The Opioid Pendulum Swings

The CDC guidelines are out, and that’s a very, very good thing.

Yes, there’s an apparently-reasonable argument that the guidelines’ basis is not sufficiently evidence-based to stand up to the most rigorous standards.  There are two reasons that argument fails.

First, opioid advocates, manufacturers, and most prescribers did not worry about “evidence” when pills by the bucketful were prescribed and dispensed to anyone who presented with a sore back.  For advocates to caterwaul about science, evidence, and a lack of randomized controlled trials lasting more than 12 months is unfair at best.

Second, opioids kill more than 24,000 people a year – likely a lot more.  Mothers, daughters, sons, brothers, fathers are dying every day, causing destitution, devastated families, and disaster for communities. The time for half-measures is long past.

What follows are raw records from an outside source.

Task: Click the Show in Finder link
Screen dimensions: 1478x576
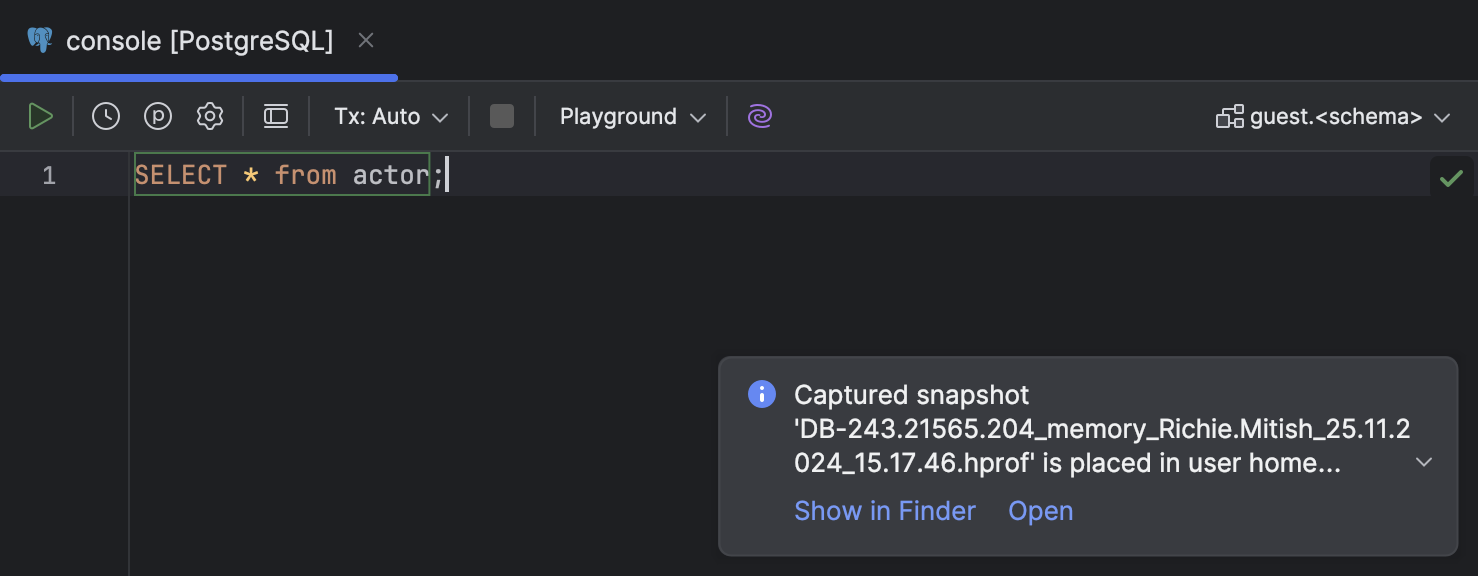Action: click(884, 510)
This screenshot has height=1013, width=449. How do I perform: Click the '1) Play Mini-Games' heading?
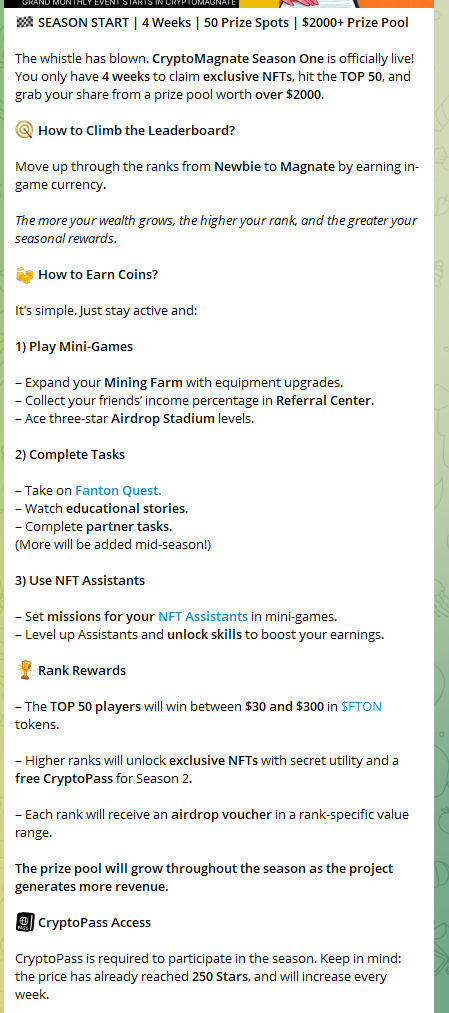[74, 347]
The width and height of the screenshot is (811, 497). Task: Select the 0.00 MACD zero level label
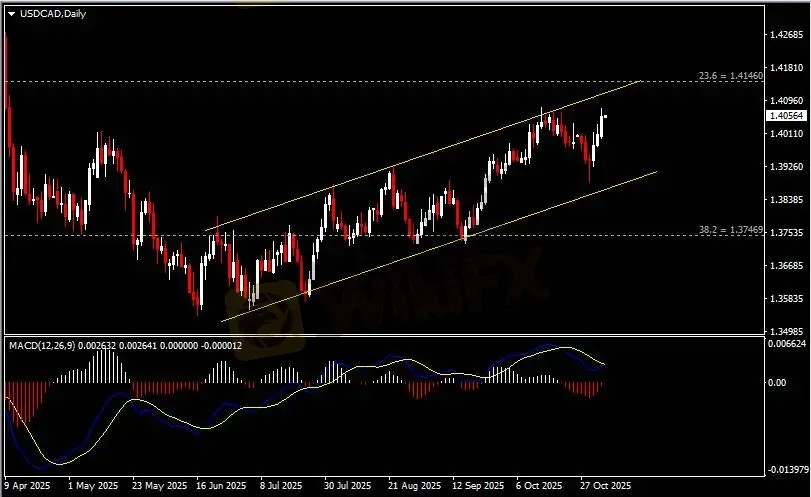(x=776, y=382)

I understand this may lead to a few folks who ostensibly “need” opioids not getting their pills quickly or in the volume they desire.

Ask yourself this – how does this “need” stack up against the deaths, ruined communities, and parent-less children caused by rampant overuse of opioids?

I’d imagine the parents, siblings, and friends of those killed by opioids would be only too happy to wait a while or take another drug or try exercise or…

 


10 thoughts on “The Opioid Pendulum Swings”

  1. While understanding that there is a clear clinical indication for the SHORT TERM use of opioids, it is not in chronic musculoskeletal/soft tissue com0laints without any noted improvement in overall clinical presentation. At what point does Mr. Einstein’s law come into play?

  2. The best response I heard to the argument about lack of evidence was on NPR. There are no random control trials telling us that hand washing is a good idea.

  3. Better late than never. These guidelines were needed 10 years ago, when Florida was awash in pill mills and appeared to be supplying the entire east coast. In 2009 the Florida Legislature enacted a law authorizing a prescription-drug database for physicians and pharmacists to check before writing and filling scripts for controlled drugs.It was only after the database was established and local and state law enforcement started working on it together that this state shut down the pill mills. The fly-by-night clinics moved to other states.

  4. American exceptionalism at work again. The US uses opiates at a multiple of other developed countries. We ignore the evidence.

    When I was trained in the 80’s in medicine, I was told that opiates have a place in acute and terminal pain, not in chronic. Then Purdue deceived the medical community with the concept that pain is a vital sign and deserves treatment with their drugs (Oxycontin) and others, and that they weren’t addictive. Incredible I know. The human condition has not changed to justify opiates as currently used, for chronic pain, including musculoskeletal. Those using opiates are convinced that my view and that of other traditionalists is wrong, and they can be persuasive and manipulative. But speak to someone who is candid and managed to get off of such drugs, about how they viewed their past behavior.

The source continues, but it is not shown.